#### [Your task]
Because the listing below is to be kept intact, restate all of it word for word.
------------------------------------
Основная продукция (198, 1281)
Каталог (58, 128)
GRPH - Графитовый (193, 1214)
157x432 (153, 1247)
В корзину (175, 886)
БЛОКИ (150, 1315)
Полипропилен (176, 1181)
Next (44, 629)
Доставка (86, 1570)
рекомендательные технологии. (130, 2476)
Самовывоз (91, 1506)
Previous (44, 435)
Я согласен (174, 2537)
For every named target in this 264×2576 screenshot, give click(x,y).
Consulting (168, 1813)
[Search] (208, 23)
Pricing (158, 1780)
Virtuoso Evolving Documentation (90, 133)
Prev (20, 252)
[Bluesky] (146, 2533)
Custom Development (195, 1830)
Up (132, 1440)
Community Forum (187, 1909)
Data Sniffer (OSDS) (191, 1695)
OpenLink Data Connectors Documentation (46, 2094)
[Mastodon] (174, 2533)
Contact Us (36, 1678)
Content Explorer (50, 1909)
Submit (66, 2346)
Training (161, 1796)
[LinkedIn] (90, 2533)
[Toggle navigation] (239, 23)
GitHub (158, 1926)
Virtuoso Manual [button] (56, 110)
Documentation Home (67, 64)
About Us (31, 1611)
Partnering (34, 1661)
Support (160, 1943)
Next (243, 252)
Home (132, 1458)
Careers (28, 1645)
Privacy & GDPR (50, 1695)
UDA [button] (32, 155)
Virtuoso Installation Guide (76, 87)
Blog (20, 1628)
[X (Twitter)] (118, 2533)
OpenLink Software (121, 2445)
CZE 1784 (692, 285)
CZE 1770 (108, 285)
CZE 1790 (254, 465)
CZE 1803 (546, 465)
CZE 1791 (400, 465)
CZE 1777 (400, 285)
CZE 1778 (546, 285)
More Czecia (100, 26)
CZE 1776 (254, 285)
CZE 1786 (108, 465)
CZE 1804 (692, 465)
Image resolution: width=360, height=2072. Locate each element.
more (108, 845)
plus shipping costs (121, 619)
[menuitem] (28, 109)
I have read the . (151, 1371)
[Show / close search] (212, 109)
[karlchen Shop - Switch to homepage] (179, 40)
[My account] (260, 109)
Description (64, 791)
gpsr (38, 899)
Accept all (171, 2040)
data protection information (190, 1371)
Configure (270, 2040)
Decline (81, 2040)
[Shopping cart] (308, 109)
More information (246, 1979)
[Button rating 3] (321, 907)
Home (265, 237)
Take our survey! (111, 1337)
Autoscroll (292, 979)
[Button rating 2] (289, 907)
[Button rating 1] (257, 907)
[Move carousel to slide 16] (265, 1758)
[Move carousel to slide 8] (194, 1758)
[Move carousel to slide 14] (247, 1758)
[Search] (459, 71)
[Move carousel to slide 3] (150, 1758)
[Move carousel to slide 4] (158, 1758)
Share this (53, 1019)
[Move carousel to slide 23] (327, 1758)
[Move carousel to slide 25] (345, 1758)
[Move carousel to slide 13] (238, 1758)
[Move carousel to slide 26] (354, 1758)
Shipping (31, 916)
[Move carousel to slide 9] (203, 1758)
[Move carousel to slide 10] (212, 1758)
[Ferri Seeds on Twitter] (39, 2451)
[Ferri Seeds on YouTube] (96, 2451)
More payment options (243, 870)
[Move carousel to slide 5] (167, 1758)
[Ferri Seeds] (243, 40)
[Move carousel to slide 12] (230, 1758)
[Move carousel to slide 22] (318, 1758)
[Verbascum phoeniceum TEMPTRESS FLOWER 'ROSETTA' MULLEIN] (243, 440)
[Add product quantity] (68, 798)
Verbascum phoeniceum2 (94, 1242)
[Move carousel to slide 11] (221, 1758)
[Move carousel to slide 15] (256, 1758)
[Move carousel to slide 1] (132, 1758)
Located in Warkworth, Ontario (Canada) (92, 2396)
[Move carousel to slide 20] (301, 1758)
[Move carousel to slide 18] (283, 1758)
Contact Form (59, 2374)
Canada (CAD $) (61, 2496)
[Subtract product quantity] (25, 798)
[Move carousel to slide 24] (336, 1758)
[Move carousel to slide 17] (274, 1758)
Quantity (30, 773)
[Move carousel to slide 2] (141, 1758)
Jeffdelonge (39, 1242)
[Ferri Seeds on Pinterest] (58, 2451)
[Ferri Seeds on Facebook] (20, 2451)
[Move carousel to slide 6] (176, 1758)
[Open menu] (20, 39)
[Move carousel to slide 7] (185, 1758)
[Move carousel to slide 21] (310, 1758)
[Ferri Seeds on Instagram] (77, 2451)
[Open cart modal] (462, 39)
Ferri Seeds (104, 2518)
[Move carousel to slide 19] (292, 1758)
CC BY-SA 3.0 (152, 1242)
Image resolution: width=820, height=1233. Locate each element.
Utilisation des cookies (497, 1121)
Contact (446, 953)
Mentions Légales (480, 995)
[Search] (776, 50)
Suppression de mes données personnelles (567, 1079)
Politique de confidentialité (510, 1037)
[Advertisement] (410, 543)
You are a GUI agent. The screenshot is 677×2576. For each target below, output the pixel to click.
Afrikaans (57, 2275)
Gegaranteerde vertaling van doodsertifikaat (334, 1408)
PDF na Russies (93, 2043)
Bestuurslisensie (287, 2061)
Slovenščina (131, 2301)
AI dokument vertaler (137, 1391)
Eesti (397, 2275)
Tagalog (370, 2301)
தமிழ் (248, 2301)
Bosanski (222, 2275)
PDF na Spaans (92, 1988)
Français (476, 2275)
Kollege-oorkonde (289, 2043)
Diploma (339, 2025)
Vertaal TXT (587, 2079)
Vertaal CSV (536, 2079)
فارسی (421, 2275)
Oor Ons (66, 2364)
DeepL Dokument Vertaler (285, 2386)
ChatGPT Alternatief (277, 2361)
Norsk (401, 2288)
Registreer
------------------------------------
#### [Result for this exercise]
Основная продукция (198, 1281)
Каталог (58, 128)
GRPH - Графитовый (193, 1214)
157x432 (153, 1247)
В корзину (175, 886)
БЛОКИ (150, 1315)
Полипропилен (176, 1181)
Next (44, 629)
Доставка (86, 1570)
рекомендательные технологии. (130, 2476)
Самовывоз (91, 1506)
Previous (44, 435)
Я согласен (174, 2537)
For every named target in this 264×2576 screenshot, give click(x,y).
Consulting (168, 1813)
[Search] (208, 23)
Pricing (158, 1780)
Virtuoso Evolving Documentation (90, 133)
Prev (20, 252)
[Bluesky] (146, 2533)
Custom Development (195, 1830)
Up (132, 1440)
Community Forum (187, 1909)
Data Sniffer (OSDS) (191, 1695)
OpenLink Data Connectors Documentation (46, 2094)
[Mastodon] (174, 2533)
Contact Us (36, 1678)
Content Explorer (50, 1909)
Submit (66, 2346)
Training (161, 1796)
[LinkedIn] (90, 2533)
[Toggle navigation] (239, 23)
GitHub (158, 1926)
Virtuoso Manual [button] (56, 110)
Documentation Home (67, 64)
About Us (31, 1611)
Partnering (34, 1661)
Support (160, 1943)
Next (243, 252)
Home (132, 1458)
Careers (28, 1645)
Privacy & GDPR (50, 1695)
UDA [button] (32, 155)
Virtuoso Installation Guide (76, 87)
Blog (20, 1628)
[X (Twitter)] (118, 2533)
OpenLink Software (121, 2445)
CZE 1784 (692, 285)
CZE 1770 (108, 285)
CZE 1790 (254, 465)
CZE 1803 (546, 465)
CZE 1791 (400, 465)
CZE 1777 (400, 285)
CZE 1778 (546, 285)
More Czecia (100, 26)
CZE 1776 (254, 285)
CZE 1786 (108, 465)
CZE 1804 (692, 465)
Image resolution: width=360, height=2072. Locate each element.
more (108, 845)
plus shipping costs (121, 619)
[menuitem] (28, 109)
I have read the . (151, 1371)
[Show / close search] (212, 109)
[karlchen Shop - Switch to homepage] (179, 40)
[My account] (260, 109)
Description (64, 791)
gpsr (38, 899)
Accept all (171, 2040)
data protection information (190, 1371)
Configure (270, 2040)
Decline (81, 2040)
[Shopping cart] (308, 109)
More information (246, 1979)
[Button rating 3] (321, 907)
Home (265, 237)
Take our survey! (111, 1337)
Autoscroll (292, 979)
[Button rating 2] (289, 907)
[Button rating 1] (257, 907)
[Move carousel to slide 16] (265, 1758)
[Move carousel to slide 8] (194, 1758)
[Move carousel to slide 14] (247, 1758)
[Search] (459, 71)
[Move carousel to slide 3] (150, 1758)
[Move carousel to slide 4] (158, 1758)
Share this (53, 1019)
[Move carousel to slide 23] (327, 1758)
[Move carousel to slide 25] (345, 1758)
[Move carousel to slide 13] (238, 1758)
[Move carousel to slide 26] (354, 1758)
Shipping (31, 916)
[Move carousel to slide 9] (203, 1758)
[Move carousel to slide 10] (212, 1758)
[Ferri Seeds on Twitter] (39, 2451)
[Ferri Seeds on YouTube] (96, 2451)
More payment options (243, 870)
[Move carousel to slide 5] (167, 1758)
[Ferri Seeds] (243, 40)
[Move carousel to slide 12] (230, 1758)
[Move carousel to slide 22] (318, 1758)
[Verbascum phoeniceum TEMPTRESS FLOWER 'ROSETTA' MULLEIN] (243, 440)
[Add product quantity] (68, 798)
Verbascum phoeniceum2 (94, 1242)
[Move carousel to slide 11] (221, 1758)
[Move carousel to slide 15] (256, 1758)
[Move carousel to slide 1] (132, 1758)
Located in Warkworth, Ontario (Canada) (92, 2396)
[Move carousel to slide 20] (301, 1758)
[Move carousel to slide 18] (283, 1758)
Contact Form (59, 2374)
Canada (CAD $) (61, 2496)
[Subtract product quantity] (25, 798)
[Move carousel to slide 24] (336, 1758)
[Move carousel to slide 17] (274, 1758)
Quantity (30, 773)
[Move carousel to slide 2] (141, 1758)
Jeffdelonge (39, 1242)
[Ferri Seeds on Pinterest] (58, 2451)
[Ferri Seeds on Facebook] (20, 2451)
[Move carousel to slide 6] (176, 1758)
[Open menu] (20, 39)
[Move carousel to slide 7] (185, 1758)
[Move carousel to slide 21] (310, 1758)
[Ferri Seeds on Instagram] (77, 2451)
[Open cart modal] (462, 39)
Ferri Seeds (104, 2518)
[Move carousel to slide 19] (292, 1758)
CC BY-SA 3.0 (152, 1242)
Image resolution: width=820, height=1233. Locate each element.
Utilisation des cookies (497, 1121)
Contact (446, 953)
Mentions Légales (480, 995)
[Search] (776, 50)
Suppression de mes données personnelles (567, 1079)
Politique de confidentialité (510, 1037)
[Advertisement] (410, 543)
You are a GUI agent. The screenshot is 677×2576. For each target below, output the pixel to click.
Afrikaans (57, 2275)
Gegaranteerde vertaling van doodsertifikaat (334, 1408)
PDF na Russies (93, 2043)
Bestuurslisensie (287, 2061)
Slovenščina (131, 2301)
AI dokument vertaler (137, 1391)
Eesti (397, 2275)
Tagalog (370, 2301)
தமிழ் (248, 2301)
Bosanski (222, 2275)
PDF na Spaans (92, 1988)
Français (476, 2275)
Kollege-oorkonde (289, 2043)
Diploma (339, 2025)
Vertaal TXT (587, 2079)
Vertaal CSV (536, 2079)
فارسی (421, 2275)
Oor Ons (66, 2364)
DeepL Dokument Vertaler (285, 2386)
ChatGPT Alternatief (277, 2361)
Norsk (401, 2288)
Registreer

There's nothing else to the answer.